It's something that I came up with, and
it's bending notes on adjacent holes.
Because sometimes you're
gonna be trying to bend,
for example, if you hit the first hole.
And then you go to the second hole bent.
And go back and forth.
It's really good to practice this,
because you have to snap
your whole mouth position,
inside your mouth,
back from a bent note to an unbent note.
And do it with the minimal
amount of effort.
Because if you're too kind of heavy
handed with it, it'll sound like this.
you'll never hit the first
hole draw unbent again.
So it's good to practice all
the combinations of going back and
forth between the two holes
that are next to each other.
So, for example, the first hole and
second hole, if I go from D to F.
And then I go D to F-sharp.
Going from D to G is just unbent.
Now I can go from G, which is
a second hole, down to D-flat.
Its just one hole to the next, but
sometimes it even feels further.
Because the pitches are so
much further or closer.
It gives the illusion of not having to
move as far or having to move further.
So it's a good thing to practice
all of these combinations.
So we did D to F.
D to F-sharp.
And G to D-flat.
And now we'll do F-sharp to C-sharp or
That's the musical interval
known as a fourth.
And we're gonna talk more
about intervals later as well.
But that's the interval
known as the fourth.
And then we can also go from F to D-flat.
Which is a major third.
If we were in the key of D-flat,
that would be D-flat and
F would be the first and
third notes of D-flat.
And later we will play in D-flat.
But also these bends are things that
you're gonna use in just in playing blues.
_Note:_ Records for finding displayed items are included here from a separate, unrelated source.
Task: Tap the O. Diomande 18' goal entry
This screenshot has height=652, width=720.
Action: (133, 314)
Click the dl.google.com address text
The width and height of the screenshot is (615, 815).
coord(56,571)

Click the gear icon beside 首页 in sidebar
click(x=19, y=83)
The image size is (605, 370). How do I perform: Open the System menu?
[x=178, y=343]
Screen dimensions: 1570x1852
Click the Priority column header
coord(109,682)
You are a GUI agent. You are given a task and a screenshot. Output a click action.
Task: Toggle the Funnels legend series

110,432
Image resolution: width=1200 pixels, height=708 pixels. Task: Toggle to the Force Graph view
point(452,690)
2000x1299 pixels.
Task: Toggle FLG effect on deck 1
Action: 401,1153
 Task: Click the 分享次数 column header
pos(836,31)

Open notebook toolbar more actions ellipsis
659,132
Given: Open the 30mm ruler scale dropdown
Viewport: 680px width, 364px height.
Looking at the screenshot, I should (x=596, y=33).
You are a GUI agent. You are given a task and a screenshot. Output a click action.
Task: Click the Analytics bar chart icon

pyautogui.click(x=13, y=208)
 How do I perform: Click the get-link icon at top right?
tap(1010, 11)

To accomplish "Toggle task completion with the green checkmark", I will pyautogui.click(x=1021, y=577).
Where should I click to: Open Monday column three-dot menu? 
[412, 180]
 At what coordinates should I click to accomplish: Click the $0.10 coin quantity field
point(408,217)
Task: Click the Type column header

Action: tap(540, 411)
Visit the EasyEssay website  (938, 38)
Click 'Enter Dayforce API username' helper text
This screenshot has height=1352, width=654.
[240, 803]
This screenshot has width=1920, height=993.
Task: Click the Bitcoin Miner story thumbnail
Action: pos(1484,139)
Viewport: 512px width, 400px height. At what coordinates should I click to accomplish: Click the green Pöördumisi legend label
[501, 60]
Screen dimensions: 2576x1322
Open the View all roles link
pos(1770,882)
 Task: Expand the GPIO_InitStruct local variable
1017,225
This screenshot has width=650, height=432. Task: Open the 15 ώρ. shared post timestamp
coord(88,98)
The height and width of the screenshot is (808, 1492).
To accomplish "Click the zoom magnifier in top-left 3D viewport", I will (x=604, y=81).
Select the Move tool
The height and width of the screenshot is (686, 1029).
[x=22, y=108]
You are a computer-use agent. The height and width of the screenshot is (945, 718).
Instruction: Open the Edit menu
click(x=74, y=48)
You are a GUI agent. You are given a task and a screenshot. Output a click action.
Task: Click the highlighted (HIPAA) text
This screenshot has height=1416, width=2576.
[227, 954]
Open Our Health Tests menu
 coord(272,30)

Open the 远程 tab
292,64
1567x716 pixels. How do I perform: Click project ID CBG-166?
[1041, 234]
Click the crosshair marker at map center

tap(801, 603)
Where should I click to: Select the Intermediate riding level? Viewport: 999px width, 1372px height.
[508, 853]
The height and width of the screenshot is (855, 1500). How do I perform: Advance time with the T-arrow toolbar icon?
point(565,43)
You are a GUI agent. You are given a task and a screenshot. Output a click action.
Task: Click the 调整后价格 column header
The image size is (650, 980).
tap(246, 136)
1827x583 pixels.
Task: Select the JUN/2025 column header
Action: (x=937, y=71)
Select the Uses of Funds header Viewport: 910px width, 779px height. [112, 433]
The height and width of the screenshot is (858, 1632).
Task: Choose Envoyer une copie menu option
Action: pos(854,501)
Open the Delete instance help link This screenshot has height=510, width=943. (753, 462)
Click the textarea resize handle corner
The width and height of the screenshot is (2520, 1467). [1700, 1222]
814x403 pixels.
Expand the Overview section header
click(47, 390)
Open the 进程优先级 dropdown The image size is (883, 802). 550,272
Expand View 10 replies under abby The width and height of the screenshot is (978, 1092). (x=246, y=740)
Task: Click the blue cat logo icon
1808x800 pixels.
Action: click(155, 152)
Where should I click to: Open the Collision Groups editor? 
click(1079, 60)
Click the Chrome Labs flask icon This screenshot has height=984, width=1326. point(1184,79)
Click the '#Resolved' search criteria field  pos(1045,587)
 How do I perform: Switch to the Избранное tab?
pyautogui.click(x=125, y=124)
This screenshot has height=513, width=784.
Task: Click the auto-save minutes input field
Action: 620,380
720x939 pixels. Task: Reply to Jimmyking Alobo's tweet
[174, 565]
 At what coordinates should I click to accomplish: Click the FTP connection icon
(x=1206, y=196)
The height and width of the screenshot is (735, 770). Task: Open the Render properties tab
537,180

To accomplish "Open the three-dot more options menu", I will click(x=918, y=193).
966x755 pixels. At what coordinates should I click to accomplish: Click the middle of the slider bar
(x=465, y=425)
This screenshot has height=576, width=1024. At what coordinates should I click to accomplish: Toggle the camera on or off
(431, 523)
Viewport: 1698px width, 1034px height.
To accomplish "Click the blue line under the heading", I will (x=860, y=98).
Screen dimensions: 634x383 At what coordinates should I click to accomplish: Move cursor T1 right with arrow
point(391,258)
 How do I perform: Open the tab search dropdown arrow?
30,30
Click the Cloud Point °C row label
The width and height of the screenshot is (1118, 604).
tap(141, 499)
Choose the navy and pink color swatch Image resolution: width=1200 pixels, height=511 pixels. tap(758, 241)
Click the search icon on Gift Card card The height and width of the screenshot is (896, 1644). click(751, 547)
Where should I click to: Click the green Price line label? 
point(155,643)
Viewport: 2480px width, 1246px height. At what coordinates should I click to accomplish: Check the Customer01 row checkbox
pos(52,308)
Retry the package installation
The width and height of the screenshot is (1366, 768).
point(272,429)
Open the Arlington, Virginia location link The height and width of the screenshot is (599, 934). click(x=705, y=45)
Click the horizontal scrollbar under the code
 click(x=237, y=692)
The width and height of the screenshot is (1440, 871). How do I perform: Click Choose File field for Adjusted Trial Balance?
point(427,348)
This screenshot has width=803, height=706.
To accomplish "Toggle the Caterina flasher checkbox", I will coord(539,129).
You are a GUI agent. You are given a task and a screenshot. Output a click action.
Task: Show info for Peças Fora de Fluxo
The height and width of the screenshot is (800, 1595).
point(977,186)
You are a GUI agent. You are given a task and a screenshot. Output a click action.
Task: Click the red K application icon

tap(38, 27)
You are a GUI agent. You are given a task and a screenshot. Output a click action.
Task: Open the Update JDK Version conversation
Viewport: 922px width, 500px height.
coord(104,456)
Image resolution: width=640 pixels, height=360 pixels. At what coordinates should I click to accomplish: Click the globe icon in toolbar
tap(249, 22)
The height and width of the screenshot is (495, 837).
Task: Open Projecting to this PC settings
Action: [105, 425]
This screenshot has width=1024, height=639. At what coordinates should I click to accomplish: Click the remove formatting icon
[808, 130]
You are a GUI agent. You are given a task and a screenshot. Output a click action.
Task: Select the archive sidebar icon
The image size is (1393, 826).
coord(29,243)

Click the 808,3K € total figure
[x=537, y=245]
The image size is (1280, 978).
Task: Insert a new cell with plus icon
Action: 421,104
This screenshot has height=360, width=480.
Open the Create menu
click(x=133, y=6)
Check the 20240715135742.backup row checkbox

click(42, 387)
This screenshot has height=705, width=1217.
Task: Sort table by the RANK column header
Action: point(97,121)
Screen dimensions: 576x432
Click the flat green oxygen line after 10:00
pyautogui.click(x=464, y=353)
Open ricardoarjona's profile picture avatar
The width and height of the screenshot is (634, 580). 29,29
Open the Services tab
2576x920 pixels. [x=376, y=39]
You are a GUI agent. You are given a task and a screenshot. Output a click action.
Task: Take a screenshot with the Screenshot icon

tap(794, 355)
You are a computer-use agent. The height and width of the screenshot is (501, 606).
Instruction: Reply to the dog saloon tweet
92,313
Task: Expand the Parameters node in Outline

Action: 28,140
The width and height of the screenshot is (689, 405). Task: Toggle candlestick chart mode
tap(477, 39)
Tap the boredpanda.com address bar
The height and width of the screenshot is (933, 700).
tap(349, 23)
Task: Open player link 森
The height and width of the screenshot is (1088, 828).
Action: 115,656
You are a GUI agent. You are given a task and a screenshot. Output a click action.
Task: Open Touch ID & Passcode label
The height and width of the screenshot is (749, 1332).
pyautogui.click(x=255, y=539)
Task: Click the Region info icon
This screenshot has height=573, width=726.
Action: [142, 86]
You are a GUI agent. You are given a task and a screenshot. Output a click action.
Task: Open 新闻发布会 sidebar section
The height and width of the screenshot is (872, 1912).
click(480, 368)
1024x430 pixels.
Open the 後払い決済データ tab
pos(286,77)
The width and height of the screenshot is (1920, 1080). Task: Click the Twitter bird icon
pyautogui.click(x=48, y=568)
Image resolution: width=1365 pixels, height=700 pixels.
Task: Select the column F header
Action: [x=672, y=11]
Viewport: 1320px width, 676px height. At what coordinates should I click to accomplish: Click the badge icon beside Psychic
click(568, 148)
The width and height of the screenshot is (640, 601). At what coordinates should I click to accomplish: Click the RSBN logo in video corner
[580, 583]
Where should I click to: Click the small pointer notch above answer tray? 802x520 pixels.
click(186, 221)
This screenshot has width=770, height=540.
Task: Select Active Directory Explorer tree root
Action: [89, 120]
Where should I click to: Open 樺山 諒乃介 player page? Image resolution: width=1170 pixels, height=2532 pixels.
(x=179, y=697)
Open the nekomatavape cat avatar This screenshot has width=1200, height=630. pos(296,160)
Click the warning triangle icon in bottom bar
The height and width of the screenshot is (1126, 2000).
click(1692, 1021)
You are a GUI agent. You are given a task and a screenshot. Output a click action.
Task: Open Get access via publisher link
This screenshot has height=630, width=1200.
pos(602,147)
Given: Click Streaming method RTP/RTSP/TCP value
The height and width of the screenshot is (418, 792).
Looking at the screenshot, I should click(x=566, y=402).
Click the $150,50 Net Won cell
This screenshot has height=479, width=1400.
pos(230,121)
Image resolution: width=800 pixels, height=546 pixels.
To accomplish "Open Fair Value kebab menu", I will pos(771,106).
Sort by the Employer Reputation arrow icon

So it's good to get used to going back and
forth between the holes.
And that's another good one,
just go sliding back and
forth between them,
bending the second whole a little bit
more or a little bit less each time.
It also teaches you to conserve your air.
Back and forth
between one and two,
with two always being
F-sharp that time.
And then,
it sounds like Middle Eastern music.
We're going back and forth between the F
bent down on two, and D and D-flat on one.
These are almost like tongue twisters.